Joint/Conditional distribution

In summary, to evaluate the distribution P(X > a, X - Y > 0), we can use the law of total probability and calculate the probability of X > a given each possible value of X - Y, and then sum these probabilities together.
  • #1
OFDM
3
0
I'm having a problem evaluating a distribution-

Suppose X and Y are Chi-square random variables, and a is some
constant greater than 0. X and Y are independent, but not identically distributed (they have different DOFs).
I want to find

P(X>a,X-Y>0).
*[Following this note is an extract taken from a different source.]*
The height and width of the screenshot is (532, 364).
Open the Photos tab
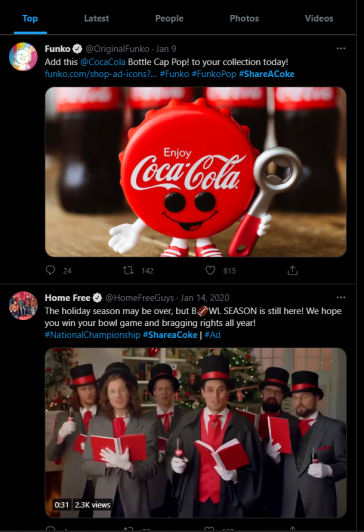pos(244,18)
So I use Bayes' theorem to write

P(X>a,X-Y>0)
=P(X>a | X-Y > 0)*P(X-Y>0)
=P(X>a| X>Y)*P(X>Y)

Now I have an expression for P(X>a) and P(X>Y), but I am at a
loss as to how to evaluate the conditional distribution P(X>a|
X>Y).

I figured out that if Y was a constant (rather than a random variable), then I could write

P(X>a| X>Y) = { 1 if Y>a
{ P(X>a)/P(X>Y) if Y<a

But this does not help evalaute the distribution because I requires knowledge of the value of random variable Y.

I also tried to write

P(X>a,X-Y>0)
=P(X-Y > 0|X>a)*P(X>a)
=P(X>Y| X>a)*P(X>a)

So to evaluate P(X>Y| X>a) I write

P(X>Y| X>a) = int(a...inf (int(0...x f_XY)) dYdX

But this gives some ugly expression which I cannot relate to simply P(X>Y) or P(X>a)

Any help will be much appreciated.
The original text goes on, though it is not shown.